Text:
Reductions in the need for elective gastric surgery have led to a decline in the frequency of postgastrectomy syndromes. In the last 20 years, gastric surgery has been reduced about 10-15 times, with the main reason being the newer drugs (proton pump inhibitors and anti-histamine 2) along with efficacious eradication therapy for Helicobacter pylori. These have reduced the cases of peptic ulcers and hence, the need for gastric surgeries, leading to a drastic decrease in the occurrence of this syndrome.
Clinical Features of Dumping Syndrome
Early symptoms of dumping syndrome
The early dumping syndrome occurs due to rapid gastric emptying. The hyperosmolar food rapidly enters the small intestine, thus overwhelming its digestive and absorptive capabilities. The “hyperosmolar” food contents further cause the water to shift from the cells into the intestinal lumen. These patients often present with the following symptoms 30 – 60 minutes after a meal:
- Epigastric fullness
- Abdominal cramps
Late symptoms of dumping syndrome
The late dumping syndrome occurs due to reactive hypoglycemia that occurs 1 – 3 hours after a meal. As food containing carbohydrates quickly passes into the small intestine and is absorbed; rapid hyperglycemia occurs that leads to a rapid secretion of insulin. This leads to a hyperinsulinemic state, which remains for a longer period of time than hyperglycemia and is responsible for the subsequent hypoglycemia and the following symptoms:
- Decreased consciousness
- Tiredness and fatigue.
Management of Dumping Syndrome
Dumping syndrome can be managed by multiple steps. The first and foremost includes lifestyle and dietary modifications. The patient is advised to take frequent, but small, meals. The sugar content (carbohydrate) should be reduced. The fluid and water intake should be reduced during the meal.
The medical options that have shown good results in the management of dumping syndrome include:
Acarbose: It is an alpha-glycoside hydrolase inhibitor that decreases the dumping syndrome by delaying the carbohydrate absorption and reducing the time between the hyperglycemia and release of insulin.

Data entries
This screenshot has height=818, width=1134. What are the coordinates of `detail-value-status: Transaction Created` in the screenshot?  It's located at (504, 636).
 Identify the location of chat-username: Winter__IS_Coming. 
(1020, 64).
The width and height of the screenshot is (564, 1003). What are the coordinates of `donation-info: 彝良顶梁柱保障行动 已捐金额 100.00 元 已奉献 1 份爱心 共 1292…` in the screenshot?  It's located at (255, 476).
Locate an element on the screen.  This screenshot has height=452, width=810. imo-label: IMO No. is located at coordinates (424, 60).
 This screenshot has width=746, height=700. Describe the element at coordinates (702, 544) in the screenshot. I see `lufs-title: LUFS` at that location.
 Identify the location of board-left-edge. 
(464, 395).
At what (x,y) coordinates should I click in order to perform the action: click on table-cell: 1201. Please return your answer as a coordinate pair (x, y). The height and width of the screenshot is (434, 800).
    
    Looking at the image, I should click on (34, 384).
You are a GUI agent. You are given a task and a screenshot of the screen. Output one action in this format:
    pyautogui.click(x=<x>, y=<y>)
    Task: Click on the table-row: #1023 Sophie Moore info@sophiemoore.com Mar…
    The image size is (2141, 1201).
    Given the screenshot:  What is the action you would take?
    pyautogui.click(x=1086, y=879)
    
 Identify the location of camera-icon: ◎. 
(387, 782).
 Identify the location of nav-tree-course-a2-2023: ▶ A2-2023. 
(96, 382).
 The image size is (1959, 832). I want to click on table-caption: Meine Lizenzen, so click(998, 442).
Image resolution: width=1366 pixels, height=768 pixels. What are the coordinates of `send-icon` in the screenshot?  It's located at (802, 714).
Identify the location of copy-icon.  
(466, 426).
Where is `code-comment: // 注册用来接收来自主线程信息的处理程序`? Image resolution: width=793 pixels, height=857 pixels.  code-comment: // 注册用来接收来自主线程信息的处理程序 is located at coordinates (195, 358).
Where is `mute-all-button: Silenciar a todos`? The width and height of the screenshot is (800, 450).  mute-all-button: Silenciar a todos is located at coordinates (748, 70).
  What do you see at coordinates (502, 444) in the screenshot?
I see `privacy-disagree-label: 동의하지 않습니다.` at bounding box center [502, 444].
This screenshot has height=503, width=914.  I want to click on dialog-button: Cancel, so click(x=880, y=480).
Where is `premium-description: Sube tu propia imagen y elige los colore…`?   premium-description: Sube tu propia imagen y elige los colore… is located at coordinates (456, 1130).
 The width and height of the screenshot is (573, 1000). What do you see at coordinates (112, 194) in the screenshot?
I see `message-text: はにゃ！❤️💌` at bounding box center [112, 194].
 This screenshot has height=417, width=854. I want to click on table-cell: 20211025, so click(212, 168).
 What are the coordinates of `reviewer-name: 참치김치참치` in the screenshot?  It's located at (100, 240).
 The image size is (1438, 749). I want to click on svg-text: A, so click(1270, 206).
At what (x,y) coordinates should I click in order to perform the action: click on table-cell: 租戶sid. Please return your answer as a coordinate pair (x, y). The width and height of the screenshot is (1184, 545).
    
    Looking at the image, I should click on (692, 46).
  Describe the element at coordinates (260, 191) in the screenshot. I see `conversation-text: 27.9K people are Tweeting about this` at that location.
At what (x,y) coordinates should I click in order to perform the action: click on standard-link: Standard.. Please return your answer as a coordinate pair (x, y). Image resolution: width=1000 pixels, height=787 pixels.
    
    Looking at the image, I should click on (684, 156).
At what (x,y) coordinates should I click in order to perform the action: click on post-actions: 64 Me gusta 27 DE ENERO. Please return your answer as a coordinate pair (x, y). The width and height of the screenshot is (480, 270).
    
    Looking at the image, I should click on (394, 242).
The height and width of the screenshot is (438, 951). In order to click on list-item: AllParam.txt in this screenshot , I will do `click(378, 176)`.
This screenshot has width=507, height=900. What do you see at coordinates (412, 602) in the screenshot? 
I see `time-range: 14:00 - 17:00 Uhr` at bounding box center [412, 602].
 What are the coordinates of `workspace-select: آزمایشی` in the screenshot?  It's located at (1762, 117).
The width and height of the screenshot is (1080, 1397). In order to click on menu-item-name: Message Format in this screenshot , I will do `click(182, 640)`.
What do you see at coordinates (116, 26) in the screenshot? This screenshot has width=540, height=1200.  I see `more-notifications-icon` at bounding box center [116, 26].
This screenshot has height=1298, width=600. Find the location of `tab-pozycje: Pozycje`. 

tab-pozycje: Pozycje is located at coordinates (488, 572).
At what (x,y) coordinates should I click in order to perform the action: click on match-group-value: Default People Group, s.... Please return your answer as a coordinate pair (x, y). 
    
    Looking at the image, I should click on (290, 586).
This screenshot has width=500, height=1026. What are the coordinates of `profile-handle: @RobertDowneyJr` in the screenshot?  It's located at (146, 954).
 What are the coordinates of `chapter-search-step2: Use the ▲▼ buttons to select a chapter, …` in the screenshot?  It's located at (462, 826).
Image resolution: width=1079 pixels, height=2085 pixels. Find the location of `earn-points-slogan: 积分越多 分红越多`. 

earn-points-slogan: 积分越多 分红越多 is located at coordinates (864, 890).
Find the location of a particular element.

Work required: Could you write out everything in the dumping syndrome text from "Reductions in the" down to "of this syndrome."?

Exercise result:
Reductions in the need for elective gastric surgery have led to a decline in the frequency of postgastrectomy syndromes. In the last 20 years, gastric surgery has been reduced about 10-15 times, with the main reason being the newer drugs (proton pump inhibitors and anti-histamine 2) along with efficacious eradication therapy for Helicobacter pylori. These have reduced the cases of peptic ulcers and hence, the need for gastric surgeries, leading to a drastic decrease in the occurrence of this syndrome.